Crazy in love
If yesterday was feelgood day, filmwise, today has been crazy-venting-female-day.
In Schwesterherz (Twisted Sister), Heike Makatsch plays Anna, a high rolling music industry drone hitting burn out. While her life appears to be highly successful, she in fact hates her job and everything about her life, projecting her self loathing onto all around her: her mother, her feckless boyfriend and the younger, innocent sister Marie (Anna Maria Muhe, the spitting image of Hayden Panettiere, the cheerleader in Heroes) who she’s treating to a holiday.
Over the space of a couple of days, the power balance between them shifts as Marie’s wide-eyed admiration turns to pity for her damaged older sister who’s losing her grip on her career and her relationship.
It builds to a devastating confrontation and a superb fade-to-black transition that captures Anna’s dislocated state in the most simple but powerful way.
On a much lighter note, Julie Delpy’s comedy, Two Days in Paris, also features a lead female who may well be utterly crazy, but this time it’s all played for laughs. And they never stop coming.
There’s a great moment when Adam Goldberg protests that he’s not in some French farce, when everyone watching this film knows he is.
He’s the hapless American boyfriend being dragged around Paris by his French girlfriend, never quite knowing what everyone’s talking about, why she’s always getting into violent arguments with strangers, and slowly realising that she may have slept with half the city’s male population.
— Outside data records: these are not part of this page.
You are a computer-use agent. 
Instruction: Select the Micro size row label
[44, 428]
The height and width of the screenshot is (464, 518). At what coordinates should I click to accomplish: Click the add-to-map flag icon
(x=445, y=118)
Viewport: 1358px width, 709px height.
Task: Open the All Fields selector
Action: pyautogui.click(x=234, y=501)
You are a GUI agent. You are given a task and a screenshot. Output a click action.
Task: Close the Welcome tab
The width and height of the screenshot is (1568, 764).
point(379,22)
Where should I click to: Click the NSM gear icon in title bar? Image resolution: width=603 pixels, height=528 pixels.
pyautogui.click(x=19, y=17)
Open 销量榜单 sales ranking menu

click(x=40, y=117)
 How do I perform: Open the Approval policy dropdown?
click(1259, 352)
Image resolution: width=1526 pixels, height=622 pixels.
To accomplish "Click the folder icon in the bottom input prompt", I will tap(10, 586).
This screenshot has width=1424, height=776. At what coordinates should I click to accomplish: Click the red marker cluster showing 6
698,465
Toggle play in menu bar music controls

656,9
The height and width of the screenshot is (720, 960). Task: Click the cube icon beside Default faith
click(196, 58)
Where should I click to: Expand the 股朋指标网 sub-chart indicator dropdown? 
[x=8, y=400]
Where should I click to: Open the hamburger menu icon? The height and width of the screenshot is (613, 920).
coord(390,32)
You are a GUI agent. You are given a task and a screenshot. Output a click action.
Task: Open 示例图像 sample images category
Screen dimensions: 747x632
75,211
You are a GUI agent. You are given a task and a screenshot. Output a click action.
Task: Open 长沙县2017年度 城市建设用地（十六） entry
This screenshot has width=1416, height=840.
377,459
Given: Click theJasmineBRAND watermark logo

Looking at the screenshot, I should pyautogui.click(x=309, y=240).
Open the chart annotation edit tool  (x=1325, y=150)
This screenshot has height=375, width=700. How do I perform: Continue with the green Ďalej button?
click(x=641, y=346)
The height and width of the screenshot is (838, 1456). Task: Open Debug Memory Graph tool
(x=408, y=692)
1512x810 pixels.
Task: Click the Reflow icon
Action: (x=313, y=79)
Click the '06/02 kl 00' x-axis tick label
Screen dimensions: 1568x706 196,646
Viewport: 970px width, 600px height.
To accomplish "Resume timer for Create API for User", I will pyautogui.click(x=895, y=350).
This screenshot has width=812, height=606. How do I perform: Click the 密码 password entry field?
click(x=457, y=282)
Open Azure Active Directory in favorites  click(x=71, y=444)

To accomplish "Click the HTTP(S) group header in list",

Goldberg and Delpy riff off each other brilliantly and there’s a real feeling of two comedians improvising expertly with each other and the array of oddballs they encounter, the oddest of whom are Marion’s parents (played by Delpy’s real life actor parents).
It’s a super sharp screwball that isn’t afraid to get serious now and then, although you’re never far away from a laugh out loud moment.
A great film to end this festival on.